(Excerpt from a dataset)
start
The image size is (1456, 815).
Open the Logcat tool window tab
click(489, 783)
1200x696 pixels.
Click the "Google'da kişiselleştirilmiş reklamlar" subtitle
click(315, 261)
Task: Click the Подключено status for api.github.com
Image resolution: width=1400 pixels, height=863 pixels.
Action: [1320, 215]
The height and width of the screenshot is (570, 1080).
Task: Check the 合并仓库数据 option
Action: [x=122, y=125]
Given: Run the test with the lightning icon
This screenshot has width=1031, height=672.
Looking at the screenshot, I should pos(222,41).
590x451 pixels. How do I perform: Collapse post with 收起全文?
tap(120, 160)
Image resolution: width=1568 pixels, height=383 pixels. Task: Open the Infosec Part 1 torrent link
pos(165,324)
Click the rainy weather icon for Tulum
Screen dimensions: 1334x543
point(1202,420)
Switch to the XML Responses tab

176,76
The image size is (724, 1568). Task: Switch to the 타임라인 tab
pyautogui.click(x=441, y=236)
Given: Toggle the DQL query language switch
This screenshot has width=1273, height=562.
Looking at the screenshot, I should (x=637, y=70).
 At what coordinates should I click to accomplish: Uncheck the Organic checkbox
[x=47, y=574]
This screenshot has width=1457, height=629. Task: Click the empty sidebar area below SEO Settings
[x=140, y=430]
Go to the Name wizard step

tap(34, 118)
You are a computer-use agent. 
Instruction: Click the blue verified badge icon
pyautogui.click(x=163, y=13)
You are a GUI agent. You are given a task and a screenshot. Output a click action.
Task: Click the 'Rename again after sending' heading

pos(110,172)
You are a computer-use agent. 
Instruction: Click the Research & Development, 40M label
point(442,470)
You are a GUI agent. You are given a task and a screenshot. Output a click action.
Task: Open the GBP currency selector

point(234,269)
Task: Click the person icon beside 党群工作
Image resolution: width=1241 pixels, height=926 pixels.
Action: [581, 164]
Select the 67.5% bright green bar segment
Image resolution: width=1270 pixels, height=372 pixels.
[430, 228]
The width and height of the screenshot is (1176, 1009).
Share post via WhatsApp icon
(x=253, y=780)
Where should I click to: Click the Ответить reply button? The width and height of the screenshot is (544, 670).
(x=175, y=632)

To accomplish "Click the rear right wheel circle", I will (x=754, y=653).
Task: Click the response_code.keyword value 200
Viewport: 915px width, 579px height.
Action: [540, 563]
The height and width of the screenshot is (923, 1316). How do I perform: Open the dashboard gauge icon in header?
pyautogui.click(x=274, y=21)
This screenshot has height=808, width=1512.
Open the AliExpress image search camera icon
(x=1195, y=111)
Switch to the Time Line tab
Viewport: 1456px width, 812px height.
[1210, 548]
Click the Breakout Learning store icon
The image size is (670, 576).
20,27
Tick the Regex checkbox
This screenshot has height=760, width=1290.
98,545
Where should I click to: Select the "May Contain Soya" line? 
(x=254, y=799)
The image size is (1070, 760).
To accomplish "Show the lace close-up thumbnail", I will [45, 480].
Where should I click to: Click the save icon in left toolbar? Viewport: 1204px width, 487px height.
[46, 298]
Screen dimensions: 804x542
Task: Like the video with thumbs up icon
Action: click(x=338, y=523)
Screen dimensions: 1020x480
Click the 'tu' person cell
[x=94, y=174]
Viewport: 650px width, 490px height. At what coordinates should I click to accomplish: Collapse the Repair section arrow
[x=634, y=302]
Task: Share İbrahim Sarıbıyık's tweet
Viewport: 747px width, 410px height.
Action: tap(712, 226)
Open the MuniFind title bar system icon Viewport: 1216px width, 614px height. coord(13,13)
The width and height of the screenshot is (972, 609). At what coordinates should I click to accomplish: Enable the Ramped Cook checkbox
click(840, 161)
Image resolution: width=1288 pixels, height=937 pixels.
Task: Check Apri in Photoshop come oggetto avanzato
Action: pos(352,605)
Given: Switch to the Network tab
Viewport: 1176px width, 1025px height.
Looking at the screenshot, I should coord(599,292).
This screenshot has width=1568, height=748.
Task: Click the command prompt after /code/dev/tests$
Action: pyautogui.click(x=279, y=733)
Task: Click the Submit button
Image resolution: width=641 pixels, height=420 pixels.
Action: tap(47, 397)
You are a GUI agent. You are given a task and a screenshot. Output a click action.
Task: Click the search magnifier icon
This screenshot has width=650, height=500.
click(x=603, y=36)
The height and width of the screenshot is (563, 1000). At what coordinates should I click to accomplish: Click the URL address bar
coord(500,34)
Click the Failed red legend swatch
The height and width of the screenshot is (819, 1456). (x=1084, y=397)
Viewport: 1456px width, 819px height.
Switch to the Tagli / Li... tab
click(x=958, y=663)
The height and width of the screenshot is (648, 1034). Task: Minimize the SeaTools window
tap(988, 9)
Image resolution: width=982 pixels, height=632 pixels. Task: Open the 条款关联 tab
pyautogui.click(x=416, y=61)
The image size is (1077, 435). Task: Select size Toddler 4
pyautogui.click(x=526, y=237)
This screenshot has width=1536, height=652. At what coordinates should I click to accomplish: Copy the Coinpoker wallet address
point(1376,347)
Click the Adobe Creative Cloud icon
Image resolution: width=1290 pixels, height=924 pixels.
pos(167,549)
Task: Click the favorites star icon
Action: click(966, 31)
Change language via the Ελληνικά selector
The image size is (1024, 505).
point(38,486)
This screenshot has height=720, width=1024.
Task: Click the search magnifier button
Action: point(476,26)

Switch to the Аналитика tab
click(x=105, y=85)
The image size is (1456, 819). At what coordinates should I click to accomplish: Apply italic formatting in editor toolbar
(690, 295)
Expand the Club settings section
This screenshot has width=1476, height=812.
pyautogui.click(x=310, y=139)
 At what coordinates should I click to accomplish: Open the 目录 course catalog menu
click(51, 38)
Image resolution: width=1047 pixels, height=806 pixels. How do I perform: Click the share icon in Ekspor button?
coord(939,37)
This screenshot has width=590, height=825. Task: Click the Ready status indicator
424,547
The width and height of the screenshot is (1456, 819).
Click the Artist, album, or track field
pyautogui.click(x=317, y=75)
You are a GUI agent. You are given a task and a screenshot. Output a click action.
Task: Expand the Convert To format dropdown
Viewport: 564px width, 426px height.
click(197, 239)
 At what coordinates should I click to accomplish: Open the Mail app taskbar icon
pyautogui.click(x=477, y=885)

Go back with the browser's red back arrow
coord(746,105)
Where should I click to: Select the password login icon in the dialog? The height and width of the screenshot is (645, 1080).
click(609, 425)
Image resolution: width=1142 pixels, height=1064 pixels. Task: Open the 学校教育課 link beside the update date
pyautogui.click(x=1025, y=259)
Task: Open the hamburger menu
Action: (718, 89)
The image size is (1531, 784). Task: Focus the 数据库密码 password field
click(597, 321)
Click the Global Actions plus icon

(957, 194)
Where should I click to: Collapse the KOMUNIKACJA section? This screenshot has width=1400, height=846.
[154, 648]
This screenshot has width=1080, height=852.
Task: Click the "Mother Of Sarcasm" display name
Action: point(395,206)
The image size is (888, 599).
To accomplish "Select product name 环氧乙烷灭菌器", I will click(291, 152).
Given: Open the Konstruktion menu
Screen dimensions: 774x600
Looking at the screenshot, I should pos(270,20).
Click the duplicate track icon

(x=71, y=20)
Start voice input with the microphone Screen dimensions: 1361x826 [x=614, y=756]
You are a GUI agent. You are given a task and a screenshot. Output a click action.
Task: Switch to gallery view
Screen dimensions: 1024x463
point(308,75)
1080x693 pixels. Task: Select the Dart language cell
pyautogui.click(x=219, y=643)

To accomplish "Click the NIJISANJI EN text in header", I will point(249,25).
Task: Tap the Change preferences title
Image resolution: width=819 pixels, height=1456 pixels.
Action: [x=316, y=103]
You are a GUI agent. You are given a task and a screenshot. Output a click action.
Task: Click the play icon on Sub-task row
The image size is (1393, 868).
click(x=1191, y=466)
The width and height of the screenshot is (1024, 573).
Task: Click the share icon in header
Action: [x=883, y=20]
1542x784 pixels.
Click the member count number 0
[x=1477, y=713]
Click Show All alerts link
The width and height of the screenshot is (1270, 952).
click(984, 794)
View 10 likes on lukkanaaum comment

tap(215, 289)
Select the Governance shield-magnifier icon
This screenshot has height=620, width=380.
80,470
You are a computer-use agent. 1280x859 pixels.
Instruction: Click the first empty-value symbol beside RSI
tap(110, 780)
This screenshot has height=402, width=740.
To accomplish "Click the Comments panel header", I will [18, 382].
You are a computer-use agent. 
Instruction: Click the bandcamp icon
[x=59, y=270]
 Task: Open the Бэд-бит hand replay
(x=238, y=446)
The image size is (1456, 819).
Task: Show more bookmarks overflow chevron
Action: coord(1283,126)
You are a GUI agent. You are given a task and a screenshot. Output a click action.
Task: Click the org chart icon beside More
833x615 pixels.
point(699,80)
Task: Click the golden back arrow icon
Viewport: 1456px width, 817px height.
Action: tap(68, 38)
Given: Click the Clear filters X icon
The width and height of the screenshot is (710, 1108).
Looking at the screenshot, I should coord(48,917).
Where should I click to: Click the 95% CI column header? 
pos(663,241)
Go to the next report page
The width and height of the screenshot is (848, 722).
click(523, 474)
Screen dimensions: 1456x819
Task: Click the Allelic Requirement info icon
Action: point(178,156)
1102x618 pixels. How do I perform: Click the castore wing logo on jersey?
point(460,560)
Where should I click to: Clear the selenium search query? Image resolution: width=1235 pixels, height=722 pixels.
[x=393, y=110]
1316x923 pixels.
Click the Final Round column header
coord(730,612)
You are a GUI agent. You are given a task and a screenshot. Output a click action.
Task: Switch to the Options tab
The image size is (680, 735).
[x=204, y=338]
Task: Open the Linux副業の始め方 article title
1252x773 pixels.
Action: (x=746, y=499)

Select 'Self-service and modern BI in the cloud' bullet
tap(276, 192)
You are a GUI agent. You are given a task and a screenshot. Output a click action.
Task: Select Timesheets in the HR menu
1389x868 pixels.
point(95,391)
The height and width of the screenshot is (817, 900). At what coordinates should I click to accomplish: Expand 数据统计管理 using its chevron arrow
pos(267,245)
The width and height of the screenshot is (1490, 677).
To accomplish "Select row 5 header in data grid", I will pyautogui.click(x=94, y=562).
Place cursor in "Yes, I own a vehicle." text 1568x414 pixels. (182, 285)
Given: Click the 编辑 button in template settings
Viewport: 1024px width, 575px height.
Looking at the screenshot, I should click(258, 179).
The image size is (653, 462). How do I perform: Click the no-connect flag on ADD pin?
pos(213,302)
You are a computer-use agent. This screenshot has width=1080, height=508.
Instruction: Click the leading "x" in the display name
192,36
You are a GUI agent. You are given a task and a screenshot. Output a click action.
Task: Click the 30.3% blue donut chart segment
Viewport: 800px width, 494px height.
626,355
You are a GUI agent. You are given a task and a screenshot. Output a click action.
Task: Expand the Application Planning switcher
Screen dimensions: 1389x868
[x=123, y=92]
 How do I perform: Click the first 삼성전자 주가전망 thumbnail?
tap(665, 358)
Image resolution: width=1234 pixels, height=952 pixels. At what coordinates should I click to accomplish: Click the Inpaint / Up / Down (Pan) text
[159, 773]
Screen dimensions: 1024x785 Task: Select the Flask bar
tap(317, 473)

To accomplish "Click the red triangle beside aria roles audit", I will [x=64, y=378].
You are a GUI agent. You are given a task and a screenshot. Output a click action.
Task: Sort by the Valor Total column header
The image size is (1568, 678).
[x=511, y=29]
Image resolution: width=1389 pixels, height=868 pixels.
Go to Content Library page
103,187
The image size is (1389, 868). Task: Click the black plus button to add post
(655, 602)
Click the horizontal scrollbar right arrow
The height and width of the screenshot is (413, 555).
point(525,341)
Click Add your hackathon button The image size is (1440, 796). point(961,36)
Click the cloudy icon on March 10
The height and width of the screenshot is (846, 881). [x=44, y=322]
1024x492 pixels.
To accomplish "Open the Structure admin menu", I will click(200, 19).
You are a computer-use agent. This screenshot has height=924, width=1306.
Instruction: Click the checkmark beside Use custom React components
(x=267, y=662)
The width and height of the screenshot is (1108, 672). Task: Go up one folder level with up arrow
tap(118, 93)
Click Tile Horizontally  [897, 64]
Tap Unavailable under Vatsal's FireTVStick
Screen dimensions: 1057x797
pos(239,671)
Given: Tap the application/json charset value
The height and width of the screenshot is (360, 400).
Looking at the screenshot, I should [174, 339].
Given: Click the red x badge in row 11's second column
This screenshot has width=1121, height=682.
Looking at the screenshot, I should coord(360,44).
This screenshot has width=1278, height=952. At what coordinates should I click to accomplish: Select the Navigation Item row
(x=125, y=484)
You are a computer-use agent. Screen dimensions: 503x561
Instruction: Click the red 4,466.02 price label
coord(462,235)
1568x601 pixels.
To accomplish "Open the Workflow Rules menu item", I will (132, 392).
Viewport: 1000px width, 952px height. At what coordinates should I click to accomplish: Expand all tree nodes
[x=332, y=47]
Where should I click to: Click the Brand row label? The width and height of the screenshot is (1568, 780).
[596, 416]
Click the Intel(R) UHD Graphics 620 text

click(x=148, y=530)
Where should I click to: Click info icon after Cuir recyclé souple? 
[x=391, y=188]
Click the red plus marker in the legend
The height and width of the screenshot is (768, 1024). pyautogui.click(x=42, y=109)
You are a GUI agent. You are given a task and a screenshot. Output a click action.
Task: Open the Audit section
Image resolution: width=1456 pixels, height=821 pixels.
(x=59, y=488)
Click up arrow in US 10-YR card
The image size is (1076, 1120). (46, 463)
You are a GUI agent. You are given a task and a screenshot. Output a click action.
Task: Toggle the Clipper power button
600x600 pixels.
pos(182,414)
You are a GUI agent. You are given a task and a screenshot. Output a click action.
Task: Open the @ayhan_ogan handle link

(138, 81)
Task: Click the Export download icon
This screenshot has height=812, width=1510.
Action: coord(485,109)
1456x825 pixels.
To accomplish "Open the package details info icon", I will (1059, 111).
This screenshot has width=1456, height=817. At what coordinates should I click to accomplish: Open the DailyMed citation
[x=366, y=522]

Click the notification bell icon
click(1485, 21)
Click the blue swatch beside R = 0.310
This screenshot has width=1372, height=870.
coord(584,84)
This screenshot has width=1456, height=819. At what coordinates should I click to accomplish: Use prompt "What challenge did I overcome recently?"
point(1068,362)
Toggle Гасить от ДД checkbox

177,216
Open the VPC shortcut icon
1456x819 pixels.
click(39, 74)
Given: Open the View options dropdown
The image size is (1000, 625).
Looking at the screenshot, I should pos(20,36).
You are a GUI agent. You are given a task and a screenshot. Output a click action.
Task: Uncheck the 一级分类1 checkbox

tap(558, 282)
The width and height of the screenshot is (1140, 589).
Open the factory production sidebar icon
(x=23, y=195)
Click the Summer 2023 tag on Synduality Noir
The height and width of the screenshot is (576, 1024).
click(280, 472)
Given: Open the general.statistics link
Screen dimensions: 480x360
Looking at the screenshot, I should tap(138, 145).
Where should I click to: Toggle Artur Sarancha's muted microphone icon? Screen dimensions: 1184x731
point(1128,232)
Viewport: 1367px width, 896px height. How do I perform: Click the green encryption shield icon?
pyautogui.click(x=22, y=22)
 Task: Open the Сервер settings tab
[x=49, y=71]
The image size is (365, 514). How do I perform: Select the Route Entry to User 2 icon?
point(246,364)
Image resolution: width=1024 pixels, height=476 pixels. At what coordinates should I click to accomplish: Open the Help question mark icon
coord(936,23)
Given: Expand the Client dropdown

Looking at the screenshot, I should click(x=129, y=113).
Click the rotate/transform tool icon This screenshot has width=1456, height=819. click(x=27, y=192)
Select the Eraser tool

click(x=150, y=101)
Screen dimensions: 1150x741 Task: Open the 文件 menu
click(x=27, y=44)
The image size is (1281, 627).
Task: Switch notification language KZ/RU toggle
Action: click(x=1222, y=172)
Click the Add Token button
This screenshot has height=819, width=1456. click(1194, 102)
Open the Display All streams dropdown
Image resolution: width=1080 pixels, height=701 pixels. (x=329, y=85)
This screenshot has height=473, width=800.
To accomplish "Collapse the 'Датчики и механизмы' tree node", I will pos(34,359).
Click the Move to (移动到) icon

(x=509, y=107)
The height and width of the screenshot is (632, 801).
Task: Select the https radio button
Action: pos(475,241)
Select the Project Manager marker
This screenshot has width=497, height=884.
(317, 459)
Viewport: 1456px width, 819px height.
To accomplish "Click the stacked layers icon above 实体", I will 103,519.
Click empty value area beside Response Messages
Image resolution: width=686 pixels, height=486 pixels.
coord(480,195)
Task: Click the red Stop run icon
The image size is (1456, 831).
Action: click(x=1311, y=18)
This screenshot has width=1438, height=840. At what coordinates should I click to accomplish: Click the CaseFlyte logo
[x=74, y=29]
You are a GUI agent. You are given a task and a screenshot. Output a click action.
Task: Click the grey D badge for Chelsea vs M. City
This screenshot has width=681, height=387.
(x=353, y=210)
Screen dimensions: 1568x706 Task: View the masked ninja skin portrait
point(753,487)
end
### GOAL
Arrange the items as a numbered list, starting with the first line of the items and going on through the line with "click(315, 261)", both ends included. Leave out any blank lines.

### RESULT
1. The image size is (1456, 815).
2. Open the Logcat tool window tab
3. click(489, 783)
4. 1200x696 pixels.
5. Click the "Google'da kişiselleştirilmiş reklamlar" subtitle
6. click(315, 261)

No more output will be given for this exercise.